Setiap ayah tentu ingin anak laki-lakinya menjadi yang terbaik. Untuk itu, akidah haruslah menjadi landasan dalam mendidik putranya. Apa pun yang kita ajarkan pada mereka, selalu akidah Islam yang menjadi panduannya. Mencetak anak-anak yang berkepribadian Islam tentulah harus sesuai dengan tuntunan syarak yang bersumber dari Sang Khalik.
Bila kita telah mematuhi rambu-rambu syariat dalam mendidik anak-anak, maka atas izin-Nya mereka akan menjadi hamba yang taat pada agama. Ayah yang saleh mampu mendidik anaknya menjadi insan yang saleh pula. Peran orang tua untuk mendidik anak-anaknya sangat menentukan.
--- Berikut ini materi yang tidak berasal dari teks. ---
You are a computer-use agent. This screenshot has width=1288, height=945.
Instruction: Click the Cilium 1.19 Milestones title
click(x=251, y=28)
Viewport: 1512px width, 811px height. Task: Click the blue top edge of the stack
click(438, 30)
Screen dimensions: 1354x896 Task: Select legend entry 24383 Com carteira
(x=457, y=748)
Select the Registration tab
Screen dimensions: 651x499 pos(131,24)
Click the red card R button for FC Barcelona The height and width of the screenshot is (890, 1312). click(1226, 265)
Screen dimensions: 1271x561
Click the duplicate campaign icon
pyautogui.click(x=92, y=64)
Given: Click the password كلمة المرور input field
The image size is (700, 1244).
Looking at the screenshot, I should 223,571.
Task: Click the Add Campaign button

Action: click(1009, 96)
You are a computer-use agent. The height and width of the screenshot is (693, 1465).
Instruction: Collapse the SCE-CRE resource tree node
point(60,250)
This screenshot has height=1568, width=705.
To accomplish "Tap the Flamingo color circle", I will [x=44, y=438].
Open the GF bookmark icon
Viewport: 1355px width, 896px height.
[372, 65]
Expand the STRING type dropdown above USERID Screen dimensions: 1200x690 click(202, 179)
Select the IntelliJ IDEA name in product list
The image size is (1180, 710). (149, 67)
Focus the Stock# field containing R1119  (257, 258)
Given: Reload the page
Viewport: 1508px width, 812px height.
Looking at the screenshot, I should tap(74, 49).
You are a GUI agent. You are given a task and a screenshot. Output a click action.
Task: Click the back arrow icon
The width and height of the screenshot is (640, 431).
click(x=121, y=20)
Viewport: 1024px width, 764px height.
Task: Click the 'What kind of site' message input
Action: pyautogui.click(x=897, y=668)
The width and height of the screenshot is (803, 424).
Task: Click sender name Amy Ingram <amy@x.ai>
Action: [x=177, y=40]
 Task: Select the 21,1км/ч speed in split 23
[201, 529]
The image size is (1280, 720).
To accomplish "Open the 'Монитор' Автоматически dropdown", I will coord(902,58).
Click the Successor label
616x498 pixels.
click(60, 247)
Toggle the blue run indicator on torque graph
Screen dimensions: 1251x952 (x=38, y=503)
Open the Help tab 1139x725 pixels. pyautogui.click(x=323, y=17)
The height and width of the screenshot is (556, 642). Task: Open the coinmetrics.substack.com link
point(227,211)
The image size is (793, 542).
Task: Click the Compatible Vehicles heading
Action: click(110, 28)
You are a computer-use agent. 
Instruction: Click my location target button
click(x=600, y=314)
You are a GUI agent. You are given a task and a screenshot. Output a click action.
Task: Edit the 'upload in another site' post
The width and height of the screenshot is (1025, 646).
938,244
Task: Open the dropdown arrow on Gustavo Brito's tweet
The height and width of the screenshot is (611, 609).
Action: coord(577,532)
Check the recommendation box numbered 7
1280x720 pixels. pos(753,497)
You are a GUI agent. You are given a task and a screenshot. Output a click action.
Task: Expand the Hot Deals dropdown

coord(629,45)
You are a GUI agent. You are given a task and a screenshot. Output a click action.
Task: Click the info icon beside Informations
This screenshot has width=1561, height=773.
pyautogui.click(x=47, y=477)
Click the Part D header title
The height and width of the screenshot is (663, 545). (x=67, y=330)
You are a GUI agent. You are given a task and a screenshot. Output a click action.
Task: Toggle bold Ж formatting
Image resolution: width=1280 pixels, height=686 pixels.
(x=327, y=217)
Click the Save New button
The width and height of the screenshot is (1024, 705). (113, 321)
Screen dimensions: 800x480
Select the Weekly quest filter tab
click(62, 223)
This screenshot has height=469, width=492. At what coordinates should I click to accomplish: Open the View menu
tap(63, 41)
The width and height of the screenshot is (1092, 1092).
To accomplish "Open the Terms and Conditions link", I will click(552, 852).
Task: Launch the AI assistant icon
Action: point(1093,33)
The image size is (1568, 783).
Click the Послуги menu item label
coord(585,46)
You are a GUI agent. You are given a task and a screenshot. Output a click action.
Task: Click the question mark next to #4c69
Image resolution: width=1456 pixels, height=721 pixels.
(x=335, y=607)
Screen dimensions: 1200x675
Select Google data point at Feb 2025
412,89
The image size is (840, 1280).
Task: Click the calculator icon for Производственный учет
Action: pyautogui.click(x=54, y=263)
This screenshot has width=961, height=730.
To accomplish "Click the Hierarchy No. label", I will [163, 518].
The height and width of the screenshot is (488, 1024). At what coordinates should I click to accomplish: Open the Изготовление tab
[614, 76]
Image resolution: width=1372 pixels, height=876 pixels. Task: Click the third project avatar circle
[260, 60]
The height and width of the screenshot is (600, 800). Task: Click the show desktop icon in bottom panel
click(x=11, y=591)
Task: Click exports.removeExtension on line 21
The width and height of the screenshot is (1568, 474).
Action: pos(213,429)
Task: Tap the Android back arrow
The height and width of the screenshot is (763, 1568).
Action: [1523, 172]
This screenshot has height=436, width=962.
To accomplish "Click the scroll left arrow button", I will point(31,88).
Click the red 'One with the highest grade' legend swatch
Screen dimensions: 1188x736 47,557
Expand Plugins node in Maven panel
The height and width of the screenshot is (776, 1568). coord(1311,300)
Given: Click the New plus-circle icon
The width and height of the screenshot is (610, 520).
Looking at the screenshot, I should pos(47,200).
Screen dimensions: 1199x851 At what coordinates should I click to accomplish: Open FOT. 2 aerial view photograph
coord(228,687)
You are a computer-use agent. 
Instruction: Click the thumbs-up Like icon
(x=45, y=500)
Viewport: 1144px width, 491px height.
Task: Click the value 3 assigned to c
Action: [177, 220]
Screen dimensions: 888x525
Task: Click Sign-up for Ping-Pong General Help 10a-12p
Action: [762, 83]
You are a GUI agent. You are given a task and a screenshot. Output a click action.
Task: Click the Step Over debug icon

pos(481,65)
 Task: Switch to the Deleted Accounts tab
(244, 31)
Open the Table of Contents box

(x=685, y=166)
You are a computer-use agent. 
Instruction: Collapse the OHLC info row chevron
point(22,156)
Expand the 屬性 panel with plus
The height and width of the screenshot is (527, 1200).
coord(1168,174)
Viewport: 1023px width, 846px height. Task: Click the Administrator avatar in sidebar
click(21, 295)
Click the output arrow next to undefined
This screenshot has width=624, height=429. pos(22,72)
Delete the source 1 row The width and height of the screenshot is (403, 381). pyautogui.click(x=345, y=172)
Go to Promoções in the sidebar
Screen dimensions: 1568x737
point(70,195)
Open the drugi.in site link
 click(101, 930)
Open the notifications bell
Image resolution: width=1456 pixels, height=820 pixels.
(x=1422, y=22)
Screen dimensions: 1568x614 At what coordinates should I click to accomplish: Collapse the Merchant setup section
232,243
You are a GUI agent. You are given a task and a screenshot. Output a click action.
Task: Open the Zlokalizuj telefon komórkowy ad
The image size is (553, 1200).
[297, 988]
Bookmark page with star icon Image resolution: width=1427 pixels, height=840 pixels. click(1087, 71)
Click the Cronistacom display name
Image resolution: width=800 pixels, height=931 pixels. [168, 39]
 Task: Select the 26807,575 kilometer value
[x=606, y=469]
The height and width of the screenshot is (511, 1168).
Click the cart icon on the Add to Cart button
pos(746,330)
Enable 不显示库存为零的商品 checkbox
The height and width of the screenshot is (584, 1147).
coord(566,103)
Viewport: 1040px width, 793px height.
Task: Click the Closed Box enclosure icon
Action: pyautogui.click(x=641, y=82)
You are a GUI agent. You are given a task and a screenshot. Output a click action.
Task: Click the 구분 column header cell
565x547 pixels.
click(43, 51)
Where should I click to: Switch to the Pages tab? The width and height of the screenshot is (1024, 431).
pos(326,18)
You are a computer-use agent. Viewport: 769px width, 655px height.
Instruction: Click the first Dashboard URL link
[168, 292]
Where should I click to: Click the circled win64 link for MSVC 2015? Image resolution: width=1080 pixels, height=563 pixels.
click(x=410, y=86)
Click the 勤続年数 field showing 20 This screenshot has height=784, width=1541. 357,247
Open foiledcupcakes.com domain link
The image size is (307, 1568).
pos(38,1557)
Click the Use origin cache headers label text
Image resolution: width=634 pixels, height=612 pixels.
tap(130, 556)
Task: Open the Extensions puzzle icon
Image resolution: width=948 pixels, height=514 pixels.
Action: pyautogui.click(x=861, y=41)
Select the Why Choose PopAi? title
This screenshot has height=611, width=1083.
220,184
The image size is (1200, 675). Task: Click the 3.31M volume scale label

Orang tualah yang menorehkan warna pada anak-anaknya dan menjadikan mereka seperti apa nantinya, sebagaimana yang pernah disabdakan oleh Rasulullah shallallahu ‘alaihi wasallam: “Setiap anak dilahirkan dalam kondisi fitrah kecuali orang tuanya yang menjadikannnya Yahudi, Nasrani, atau Majusi.” (HR. Bukhari Muslim)
Wallahu a’lam bish-shawwab[]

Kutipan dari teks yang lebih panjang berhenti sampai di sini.